> Given exercise 1
Echo the passage on Fox News coverage of the Iraq weapons claim, between "Summary: On June" and "discredited the claim.", inclusive.

> Text segment
=======

Summary: On June 21, hosts and guests on several Fox News programs hyped a false assertion by Sen. Rick Santorum and Rep. Peter Hoekstra that weapons of mass destruction had been found in Iraq, despite the network's own reporting that discredited the claim.

During nearly every Fox News program from 5 p.m. to 10 p.m. ET on June 21, Fox News hosts and guests touted the disclosure, announced by Sen. Rick Santorum (R-PA) and Rep. Peter Hoekstra (R-MI), of the existence of hundreds of chemical munitions in Iraq, which Santorum and Hoekstra claimed proved the existence of weapons of mass destruction (WMDs), the key argument in the Bush administration's case for invading Iraq. Santorum and Hoekstra made the claim at a press conference that Fox News covered live that evening, and throughout the evening, Fox News hosts highlighted these claims as "vindicat[ing]" -- in the words of Fox host Sean Hannity -- the Bush administration's prewar WMD claims. In fact, soon after the press conference, intelligence officials confirmed that the pre-1991 shells were not the WMDs that the Bush administration cited in its argument for war. Moreover, the Iraq Survey Group's September 2004 final report (also known as the Duelfer report) had already noted that "a small number of old, abandoned chemical munitions" were discovered after the invasion, as the weblog Think Progress noted.

=======

> Rows
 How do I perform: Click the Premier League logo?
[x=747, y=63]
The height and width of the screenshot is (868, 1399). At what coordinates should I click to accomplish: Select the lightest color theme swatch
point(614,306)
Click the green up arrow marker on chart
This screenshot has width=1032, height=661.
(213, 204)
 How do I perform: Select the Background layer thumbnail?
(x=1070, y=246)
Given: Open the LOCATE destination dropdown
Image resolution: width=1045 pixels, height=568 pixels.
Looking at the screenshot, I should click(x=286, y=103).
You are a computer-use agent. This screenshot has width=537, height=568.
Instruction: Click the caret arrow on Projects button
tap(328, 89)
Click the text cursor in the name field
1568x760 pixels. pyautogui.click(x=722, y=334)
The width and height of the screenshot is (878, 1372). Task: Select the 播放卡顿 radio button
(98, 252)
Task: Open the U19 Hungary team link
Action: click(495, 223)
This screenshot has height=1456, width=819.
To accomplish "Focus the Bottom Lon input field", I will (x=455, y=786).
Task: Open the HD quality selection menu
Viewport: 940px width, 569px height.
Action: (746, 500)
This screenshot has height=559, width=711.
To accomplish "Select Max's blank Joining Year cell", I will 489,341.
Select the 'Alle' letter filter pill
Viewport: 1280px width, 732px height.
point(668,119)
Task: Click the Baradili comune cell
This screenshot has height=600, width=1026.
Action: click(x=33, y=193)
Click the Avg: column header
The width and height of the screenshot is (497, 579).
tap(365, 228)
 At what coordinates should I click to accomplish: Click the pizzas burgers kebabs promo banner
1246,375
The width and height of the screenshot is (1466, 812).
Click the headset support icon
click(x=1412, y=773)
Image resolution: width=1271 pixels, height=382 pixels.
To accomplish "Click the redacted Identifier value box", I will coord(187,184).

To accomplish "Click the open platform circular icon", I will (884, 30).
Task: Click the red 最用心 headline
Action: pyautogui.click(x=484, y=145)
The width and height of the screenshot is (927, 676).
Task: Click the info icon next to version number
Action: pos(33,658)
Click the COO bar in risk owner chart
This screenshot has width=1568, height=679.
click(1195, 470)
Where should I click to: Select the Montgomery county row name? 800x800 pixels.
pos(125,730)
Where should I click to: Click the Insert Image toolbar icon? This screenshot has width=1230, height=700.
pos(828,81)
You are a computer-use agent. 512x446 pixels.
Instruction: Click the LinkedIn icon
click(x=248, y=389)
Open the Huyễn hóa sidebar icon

=======

> Given exercise 2
Duplicate the records exactly, from their first line through the line that contains "Action: click(x=33, y=193)", inclusive.

> Worked solution 1
Summary: On June 21, hosts and guests on several Fox News programs hyped a false assertion by Sen. Rick Santorum and Rep. Peter Hoekstra that weapons of mass destruction had been found in Iraq, despite the network's own reporting that discredited the claim.

> Worked solution 2
 How do I perform: Click the Premier League logo?
[x=747, y=63]
The height and width of the screenshot is (868, 1399). At what coordinates should I click to accomplish: Select the lightest color theme swatch
point(614,306)
Click the green up arrow marker on chart
This screenshot has width=1032, height=661.
(213, 204)
 How do I perform: Select the Background layer thumbnail?
(x=1070, y=246)
Given: Open the LOCATE destination dropdown
Image resolution: width=1045 pixels, height=568 pixels.
Looking at the screenshot, I should click(x=286, y=103).
You are a computer-use agent. This screenshot has width=537, height=568.
Instruction: Click the caret arrow on Projects button
tap(328, 89)
Click the text cursor in the name field
1568x760 pixels. pyautogui.click(x=722, y=334)
The width and height of the screenshot is (878, 1372). Task: Select the 播放卡顿 radio button
(98, 252)
Task: Open the U19 Hungary team link
Action: click(495, 223)
This screenshot has height=1456, width=819.
To accomplish "Focus the Bottom Lon input field", I will (x=455, y=786).
Task: Open the HD quality selection menu
Viewport: 940px width, 569px height.
Action: (746, 500)
This screenshot has height=559, width=711.
To accomplish "Select Max's blank Joining Year cell", I will 489,341.
Select the 'Alle' letter filter pill
Viewport: 1280px width, 732px height.
point(668,119)
Task: Click the Baradili comune cell
This screenshot has height=600, width=1026.
Action: click(x=33, y=193)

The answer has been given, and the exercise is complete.